Improved Corrosion Fatigue and Immunomodulatory Osteogenesis of Hydrothermally Grown TiO 2 Nanorods Coated SMATed-Titanium

Current active modifications of Ti-based materials for promoting osteogenesis often decrease corrosion fatigue strength (Lcf ) of the resultant implants, shortening their service lifespan. To solve the complication and accelerate osteogenesis, herein, a TiO2 nanorods (TNR)-arrayed coating was hydrothermally grown on optimally surface mechanical attrition treated (SMATed) titanium (S-Ti). The microstructure, bond integrity, residual stress distribution and corrosion fatigue of TNR coated S-Ti (TNR/S-Ti) as well as the response of macrophages and bone marrow-derived mesenchymal stem cells (BMSCs) to TNR/S-Ti were investigated, together with mechanically polished Ti (P-Ti), S-Ti and TNR coated P-Ti (TNR/P-Ti).
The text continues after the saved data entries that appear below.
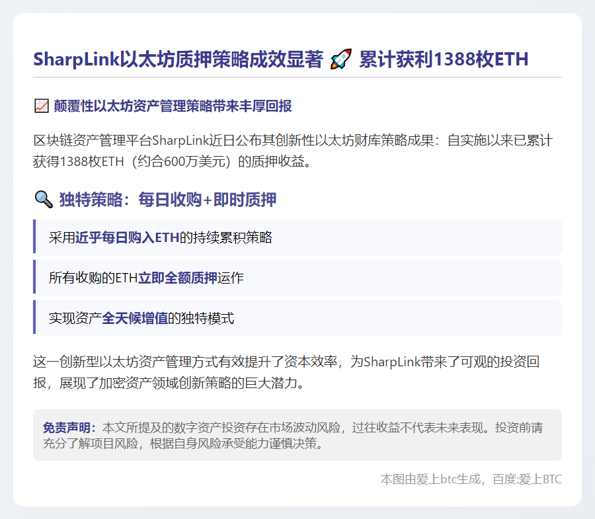Screen dimensions: 595x519
Task: Click the 百度:爱上BTC footer text
Action: [x=528, y=479]
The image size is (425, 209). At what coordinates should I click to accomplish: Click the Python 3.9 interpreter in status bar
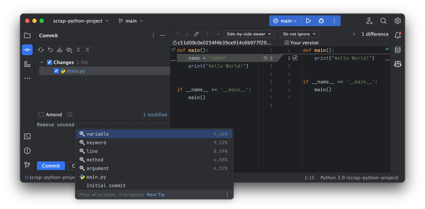(359, 178)
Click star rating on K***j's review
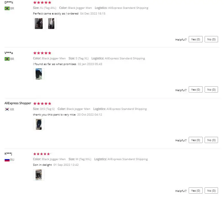Viewport: 224px width, 197px height. pyautogui.click(x=42, y=154)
Consequently, S-Ti displayed a nanograined layer and an underlying grains-deformed region both with residual compressive stress, which could be sustained even hydrothermally coated with TNR. TNR on S-Ti presented a nanotopography, composition and bond strength almost identical to that on P-Ti. While TNR/P-Ti displayed a considerable decrease in Lcf compared to P-Ti, TNR/S-Ti revealed an improved Lcf even higher than P-Ti. Biologically, TNR/S-Ti enhanced adhesion, differentiation and mineralization of BMSCs, but also promoted adhesion and M1-to-M2 transition of macrophages than S-Ti and P-Ti. With rapid phenotype switch of macrophages, pro-inflammatory cytokines decreased while anti-inflammatory cytokines upregulated. Under co-culture conditions, migration, differentiation and mineralization of BMSCs were enhanced by the increased secretion factors of macrophages on TNR/S-Ti. Such novel modification structure accelerated bone apposition in rabbit femur, and could be expected to elicit a favorable immune microenvironment to facilitate osseointegration earlier, but also simultaneously improve the corrosion fatigue resistance and thereby service-life of Ti-based implants.